[Selected passage]
- - - -

I have seen several situations where this would be desirable - notably bleeding startups with vc money. There is plenty of window dressing to capitalise expenses and show a better EBITDA.
What this will do is immediately reclassify large chunks of people out of "R&D" into operational resources. Just enough to balance between nice looking EBITDA and low real profit (= low tax)
Ok, so I was going to be glib, but this sounds like if you employ someone for "R&D" you can't report their salary as an expense during the period the expense is incurred? Ignoring entirely the matter of how the f is R&D expense any different from any other expense? (my assumption is that it's actually a tax break for already rich companies)
Something that doesn't get discussed often when there is an issue is a possible solution. We all just complain or make fun of those who lose out. But the issue here is that sudden changes are a problem. No company should face sudden unexpected tax changes. It creates an unstable business environment and owners cannot adequately plan for the future. Congress needs to extend this write-off for a few years and make it clear that it will not be available in the future. They cannot leave it as a "maybe" situation.
I have personal opinions on this matter that are irrelevant. What matters for the future is how this affects the U.S. competitive advantage with technology, and how this affects the job market. If the impact is significant, Congress needs to act. If not, i.e. if only a few smaller companies are affected, then nothing will change and everyone needs to adjust.
To be clear, its not a sudden change. It's been written into the law since 2017 that it was sunsetting.
People incorrectly assumed that Congress would extend or repeal the sunset. But its not like the tax law was changed on Dec 30th and put into effect on the 31st.
If not corrected, the long reaching impact of this could snowball very badly in some places. Look at areas in California, which are largely economies based on software development. If taxes cause those businesses, and jobs to disappear, the impact to unemployment, housing markets, etc. could be quite dire in some areas.

- - - -

[Raw data]

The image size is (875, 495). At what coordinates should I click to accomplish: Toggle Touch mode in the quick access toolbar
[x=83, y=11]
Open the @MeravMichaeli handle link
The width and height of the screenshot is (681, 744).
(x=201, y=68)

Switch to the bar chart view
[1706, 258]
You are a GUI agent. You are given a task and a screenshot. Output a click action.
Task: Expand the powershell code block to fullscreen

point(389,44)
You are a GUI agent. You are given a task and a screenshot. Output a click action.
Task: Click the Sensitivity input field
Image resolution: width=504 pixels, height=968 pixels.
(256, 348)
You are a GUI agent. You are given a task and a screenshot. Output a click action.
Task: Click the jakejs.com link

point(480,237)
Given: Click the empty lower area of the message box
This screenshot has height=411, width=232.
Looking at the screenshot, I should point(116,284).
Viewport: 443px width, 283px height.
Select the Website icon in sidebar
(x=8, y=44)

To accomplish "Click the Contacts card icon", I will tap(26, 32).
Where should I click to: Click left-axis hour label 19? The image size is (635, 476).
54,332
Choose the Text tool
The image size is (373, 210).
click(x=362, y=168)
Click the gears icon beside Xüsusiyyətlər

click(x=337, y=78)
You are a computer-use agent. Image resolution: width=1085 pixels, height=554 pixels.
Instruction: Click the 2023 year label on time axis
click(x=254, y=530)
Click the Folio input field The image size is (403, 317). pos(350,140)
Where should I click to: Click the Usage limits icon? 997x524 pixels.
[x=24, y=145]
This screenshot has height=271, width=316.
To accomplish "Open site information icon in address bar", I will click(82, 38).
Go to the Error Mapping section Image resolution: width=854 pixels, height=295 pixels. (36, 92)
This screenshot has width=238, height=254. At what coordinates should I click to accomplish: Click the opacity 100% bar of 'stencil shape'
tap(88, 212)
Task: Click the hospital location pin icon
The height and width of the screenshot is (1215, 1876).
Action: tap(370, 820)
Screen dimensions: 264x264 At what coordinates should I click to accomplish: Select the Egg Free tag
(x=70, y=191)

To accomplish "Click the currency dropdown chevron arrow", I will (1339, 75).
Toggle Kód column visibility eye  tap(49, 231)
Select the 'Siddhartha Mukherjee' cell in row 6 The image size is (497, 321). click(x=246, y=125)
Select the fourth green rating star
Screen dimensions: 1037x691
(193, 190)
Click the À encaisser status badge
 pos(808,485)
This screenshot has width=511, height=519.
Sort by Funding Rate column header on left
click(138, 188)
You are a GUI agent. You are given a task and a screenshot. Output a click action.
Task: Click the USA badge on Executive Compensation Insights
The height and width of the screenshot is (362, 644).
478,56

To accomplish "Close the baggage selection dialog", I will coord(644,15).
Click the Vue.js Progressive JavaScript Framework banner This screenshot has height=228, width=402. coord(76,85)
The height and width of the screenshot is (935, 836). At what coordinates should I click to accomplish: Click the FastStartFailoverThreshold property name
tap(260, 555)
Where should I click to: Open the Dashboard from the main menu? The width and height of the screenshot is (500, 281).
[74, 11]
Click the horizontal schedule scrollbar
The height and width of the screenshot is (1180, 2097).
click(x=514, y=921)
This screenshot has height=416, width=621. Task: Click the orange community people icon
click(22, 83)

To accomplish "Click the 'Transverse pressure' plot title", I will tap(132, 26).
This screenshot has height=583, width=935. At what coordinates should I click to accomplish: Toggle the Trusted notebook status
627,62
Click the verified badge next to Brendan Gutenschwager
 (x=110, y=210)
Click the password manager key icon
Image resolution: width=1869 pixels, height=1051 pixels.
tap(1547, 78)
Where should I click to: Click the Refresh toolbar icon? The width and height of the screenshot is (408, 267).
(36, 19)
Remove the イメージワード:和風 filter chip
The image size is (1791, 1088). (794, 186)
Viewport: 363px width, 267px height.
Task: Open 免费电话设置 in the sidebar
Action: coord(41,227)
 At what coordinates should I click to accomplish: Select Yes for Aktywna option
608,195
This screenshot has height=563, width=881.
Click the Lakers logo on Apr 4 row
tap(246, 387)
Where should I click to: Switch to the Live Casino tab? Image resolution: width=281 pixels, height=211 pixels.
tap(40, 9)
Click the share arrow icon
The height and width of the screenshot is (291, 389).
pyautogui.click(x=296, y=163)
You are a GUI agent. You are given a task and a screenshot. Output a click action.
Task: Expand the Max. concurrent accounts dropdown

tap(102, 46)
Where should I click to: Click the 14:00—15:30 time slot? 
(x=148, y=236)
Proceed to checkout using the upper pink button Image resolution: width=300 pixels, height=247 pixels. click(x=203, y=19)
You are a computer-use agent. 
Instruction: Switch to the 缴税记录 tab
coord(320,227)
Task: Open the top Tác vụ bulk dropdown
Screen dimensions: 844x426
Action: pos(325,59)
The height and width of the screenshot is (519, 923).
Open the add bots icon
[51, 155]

- - - -

[Task prompt] Transcribe the discussion of the R&D expense change from "I have seen" to "already rich companies)". Work only from the discussion of the R&D expense change.

[Answer to the task]
I have seen several situations where this would be desirable - notably bleeding startups with vc money. There is plenty of window dressing to capitalise expenses and show a better EBITDA.
What this will do is immediately reclassify large chunks of people out of "R&D" into operational resources. Just enough to balance between nice looking EBITDA and low real profit (= low tax)
Ok, so I was going to be glib, but this sounds like if you employ someone for "R&D" you can't report their salary as an expense during the period the expense is incurred? Ignoring entirely the matter of how the f is R&D expense any different from any other expense? (my assumption is that it's actually a tax break for already rich companies)